Variable Annuities. I HATE Variable Annuities.

Probably the most surefire sign that you should flee an existing or potential financial adviser is if he or she tries to sell you on variable annuities.  Never, ever, ever sign up for one of these.  For starters, it mixes and matches insurance with investments, which is unnecessary.  Next, the fees are outrageous.  Often 10% of the principal invested.  So they make great sense for the person selling them, but are awful to the buyer.  Finally, they are wildly complex.  Just try reading through the contract.  Simply put, few people will have any idea what they are agreeing to.

There is probably one case in a thousand where the variable annuity makes sense, but don’t gamble that you are that case.  Just stay away.

–Tim Shields, UBS

March Madness

Like in many workplaces, we have a low-stakes March Madness pool going in my UBS office.  Winner gets $50!  No, gambling is never a ‘financial plan’, but at low stakes it can be fun.  My own view is that small purchases of lottery tickets and similar games are ok, so long as the amount spent is truly de minimus… inconsequential to the person.  Essentially, it becomes an entertainment expense, not a financial strategy.

By the way, I am one of those who believes that no one will ever have a perfect bracket.  The odds against it are staggering; incomprehensibly low to the human mind, except to say the odds are zero.  It’s impossible.  To perfectly predict the tournament, a person would have to correctly guess the outcome for 67 games.  Assigning even odds to every game, the odds of a perfect bracket are 1 in 147,573,952,589,676,000,000.  I believe that is 1 in 147.6 quintillion.  Assuredly, the odds are a little better… it’s not exactly unreasonable to assume that a #16 vs a #1 is not a 50/50 game.   But the most generous assumptions you can make won’t push the overall number out of the ridiculous realm.

But does anyone have any interest in an NCAA Tournament that doesn’t include Stanford?  😉

Cost Management

No matter how much income a household has, there just never seems to be enough.  This is as true of millionaires as it is of those struggling paycheck-to-paycheck on minimum wage.  I don’t mean to equate all expense management issues: there is a far bigger difference between determining whether to pay the rent or buy groceries versus deciding between vacation in Bali or leasing a Porsche.  The first situation is tragic, the second is absurd.  In both cases, though, the common thread is expenses matching incomes.

There is a tendency for families to match an income increase with a dollar-for-dollar increase in expenses.  Or worse.  Sometimes new items are added to the cost base that actually outstrip the income gains.  Perhaps one of the best money life hacks is a measured approach to lifestyle changes as income improves.

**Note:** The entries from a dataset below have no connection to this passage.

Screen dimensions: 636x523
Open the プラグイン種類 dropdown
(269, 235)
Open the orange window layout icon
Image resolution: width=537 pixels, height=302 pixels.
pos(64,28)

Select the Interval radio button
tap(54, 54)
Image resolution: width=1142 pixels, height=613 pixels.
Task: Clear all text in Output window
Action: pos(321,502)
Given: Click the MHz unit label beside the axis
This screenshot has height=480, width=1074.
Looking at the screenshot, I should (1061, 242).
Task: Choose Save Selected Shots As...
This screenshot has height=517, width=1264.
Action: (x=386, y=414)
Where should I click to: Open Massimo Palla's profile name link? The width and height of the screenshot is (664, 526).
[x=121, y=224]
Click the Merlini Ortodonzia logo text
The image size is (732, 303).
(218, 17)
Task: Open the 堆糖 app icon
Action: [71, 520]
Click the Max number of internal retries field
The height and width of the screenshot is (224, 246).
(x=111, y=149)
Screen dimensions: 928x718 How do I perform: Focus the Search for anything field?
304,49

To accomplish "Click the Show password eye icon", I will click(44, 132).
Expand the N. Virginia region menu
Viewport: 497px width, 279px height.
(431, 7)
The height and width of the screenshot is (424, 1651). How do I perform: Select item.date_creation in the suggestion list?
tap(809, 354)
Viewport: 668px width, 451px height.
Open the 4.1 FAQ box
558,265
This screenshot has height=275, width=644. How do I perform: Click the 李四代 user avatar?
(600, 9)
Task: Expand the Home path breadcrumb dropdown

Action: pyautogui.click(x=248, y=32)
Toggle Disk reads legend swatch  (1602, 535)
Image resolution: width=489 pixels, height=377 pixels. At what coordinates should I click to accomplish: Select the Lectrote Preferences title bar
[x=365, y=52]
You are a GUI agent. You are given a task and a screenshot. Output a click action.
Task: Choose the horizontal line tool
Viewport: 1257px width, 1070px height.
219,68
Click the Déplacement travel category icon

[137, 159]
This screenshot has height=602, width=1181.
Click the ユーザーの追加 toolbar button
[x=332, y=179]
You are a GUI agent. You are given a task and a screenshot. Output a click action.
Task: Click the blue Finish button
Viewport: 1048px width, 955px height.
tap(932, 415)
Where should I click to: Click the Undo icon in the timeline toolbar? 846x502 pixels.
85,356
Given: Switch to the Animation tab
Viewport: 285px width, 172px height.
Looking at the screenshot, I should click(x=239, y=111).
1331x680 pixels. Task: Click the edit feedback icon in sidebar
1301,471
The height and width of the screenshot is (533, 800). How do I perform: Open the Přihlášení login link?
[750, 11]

For example, a $100 per week post-tax income improvement being met with a $40 per week addition to expenses, and a $60 per week addition to savings and investment.  Holding lifestyle relatively flat while income improves is a terrific way to build wealth.

–Tim Shields, UBS

Retirement? You’re on Your Own

One of the more frightening, if under-reported news items of the week as the GAO report that said the average 401k balance of a 60-year old was $160,000.  That is horrifying, as that is nowhere near enough to sustain a person through a 20-to-30 year retirement.

The scale and impact of this problem will only get worse as fewer and fewer Americans are on track to receive any kind of guaranteed pension in their retirement years.

There is no way to emphasize enough the need to start prepping in your younger years.  401ks and 403bs should be a regular part of your savings plan, and funded to the max.  IRA accounts (held at a respected brokerage company like Schwab or Fidelity or UBS) should be funded annually to the legal limit.  Home debt should be paid down.

As hard as it is to save today, it is far harder to generate income late in life.